AI Papers Reader

Personalized digests of latest AI research

View on GitHub

Enhancing Automated Interpretability with Output-Centric Feature Descriptions: A More Accurate Understanding of Language Models

A new paper from researchers at Tel Aviv University and Pr(Ai)2R Group challenges the standard approach to interpreting large language models (LLMs). Current methods for understanding what an LLM “thinks” primarily focus on identifying the input data that activates specific features (e.g., neurons or directions in the model’s vector space). The researchers argue this “input-centric” approach is insufficient and propose a more comprehensive “output-centric” method that also considers how feature activation affects the model’s output.

The Problem with Input-Centric Descriptions

Imagine a feature in an LLM that’s associated with the concept of “competition.” An input-centric approach might identify phrases like “fierce competition” or “market rivalry” as activators. However, this approach misses a crucial piece of the puzzle: what does activating this feature actually *do? * Does it make the model more likely to generate text about business deals, sports games, or war? The causal effect on the output is just as important as the inputs. The current methods often fail to capture this causal effect, potentially leading to inaccurate or incomplete descriptions. The paper highlights that relying solely on input examples to describe features can lead to inconsistent descriptions (dependent on the dataset used for training) or even misclassifying features as “dead” (meaning they seem never to be activated).
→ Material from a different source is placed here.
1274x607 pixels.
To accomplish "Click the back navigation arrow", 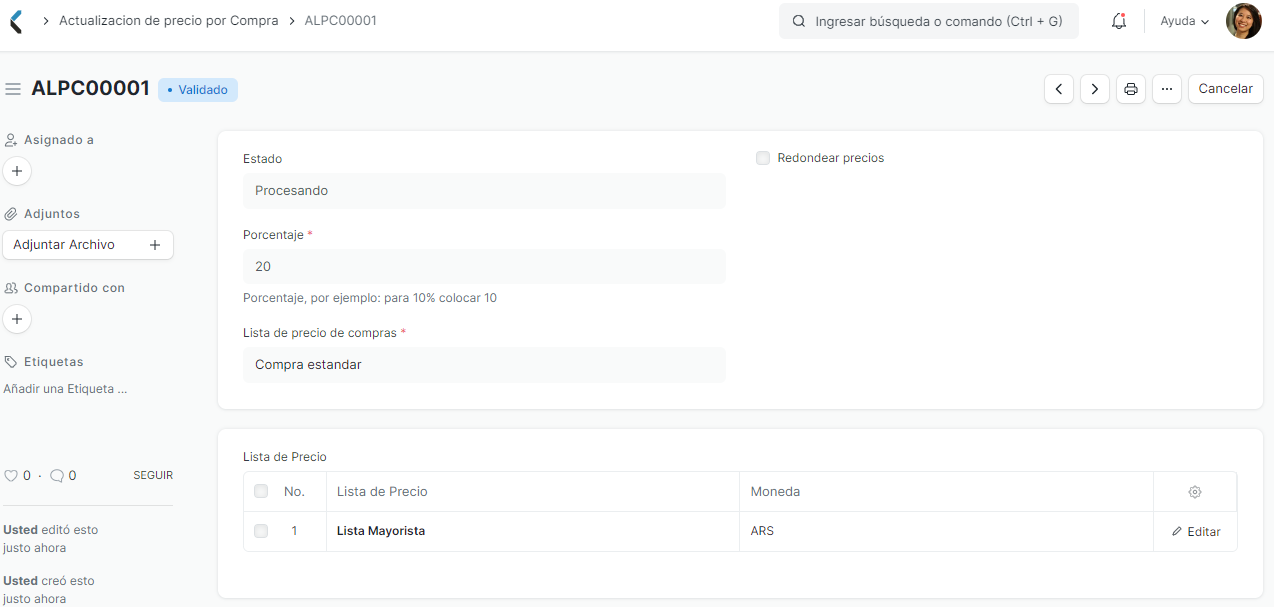I will tap(14, 20).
Output-Centric Methods for Better Understanding

To address this limitation, the researchers propose two new output-centric methods:

  1. VocabProj: This method projects the feature vector onto the model’s vocabulary space. The tokens with the highest weights after this projection are considered the most “prominent” and likely reflect the feature’s impact on output. For example, if the “competition” feature projects strongly onto words like “battle,” “conflict,” or “war,” it suggests the feature’s output effect is related to conflict.

  2. TokenChange: This method measures how much the probabilities of different tokens in the model’s output distribution change when the feature is artificially stimulated (amplified). Tokens whose probabilities increase significantly after stimulation are considered to reflect the feature’s causal influence.

Combining Input and Output for Optimal Results

The researchers demonstrate that the output-centric methods, while more computationally efficient, often outperform input-centric methods in capturing the causal effect on output but might not be as good in identifying inputs. However, combining both input-centric and output-centric descriptions yields the best results on both input-based and output-based evaluations. This suggests that a holistic approach that considers both how inputs activate the feature and how activation affects outputs provides the most accurate understanding.

Reviving “Dead” Features

A surprising finding is that the output-centric methods can be used to identify inputs that activate features previously considered “dead.” This suggests that the limitations of the input-centric method might be masking many important features. This is highly valuable for future research.

Implications for the Field

This paper offers a significant contribution to the field of automated interpretability. By emphasizing the importance of considering the causal effect on output, researchers can develop more accurate and reliable methods for understanding how LLMs represent concepts and generate text. The new output-centric methods offer a computationally efficient approach for expanding our understanding and facilitating more advanced applications of LLMs. The paper’s authors have open-sourced their code and data, inviting further exploration and improvement.